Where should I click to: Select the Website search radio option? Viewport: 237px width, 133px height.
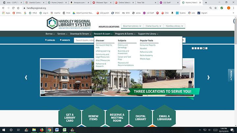[x=61, y=40]
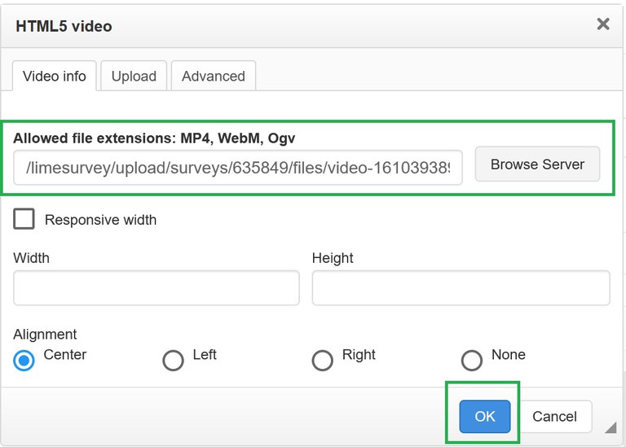Select the Center alignment radio button
The width and height of the screenshot is (626, 447).
(24, 360)
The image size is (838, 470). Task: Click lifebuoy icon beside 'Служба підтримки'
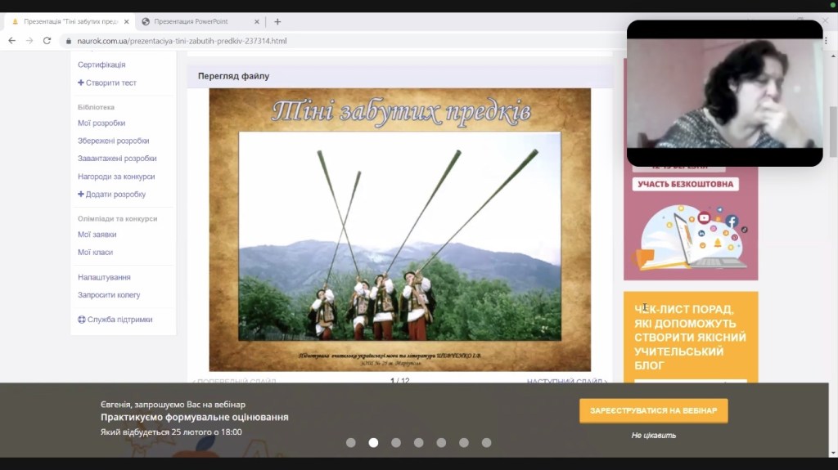click(x=81, y=320)
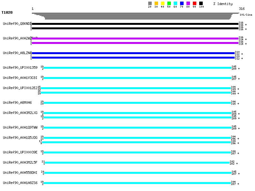Click the cyan alignment bar for UniRef90_A0A3M2L5F
Viewport: 255px width, 191px height.
137,163
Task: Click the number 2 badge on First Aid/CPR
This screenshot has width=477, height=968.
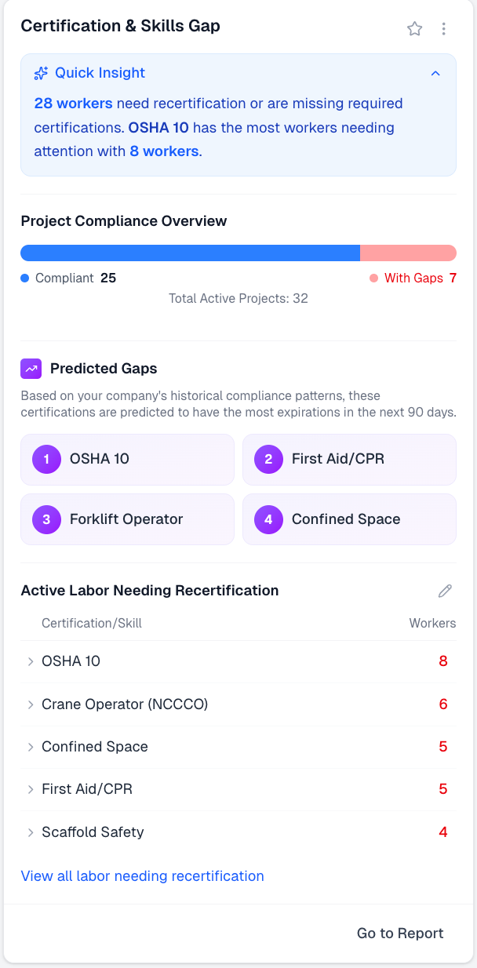Action: (268, 460)
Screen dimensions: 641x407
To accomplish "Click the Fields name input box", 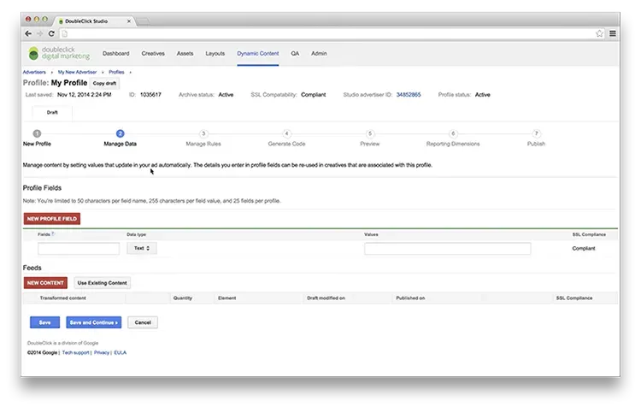I will click(x=79, y=249).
========
▶ _WHAT YOU SHOULD DO_: Give the lines again exactly, starting where the entries begin and stopping once the line with "Screen dimensions: 641x407" is included; pictures are not copied.

▶ _SOLUTION TO THIS TASK_:
Where should I click to: Select the Website search radio option? Viewport: 237px width, 133px height.
[x=61, y=40]
Select the Center alignment radio button
The width and height of the screenshot is (626, 447).
(24, 360)
The image size is (838, 470). Task: Click lifebuoy icon beside 'Служба підтримки'
click(x=81, y=320)
Click the cyan alignment bar for UniRef90_A0A3M2L5F
Viewport: 255px width, 191px height.
137,163
Task: Click the number 2 badge on First Aid/CPR
This screenshot has width=477, height=968.
Action: (268, 460)
Screen dimensions: 641x407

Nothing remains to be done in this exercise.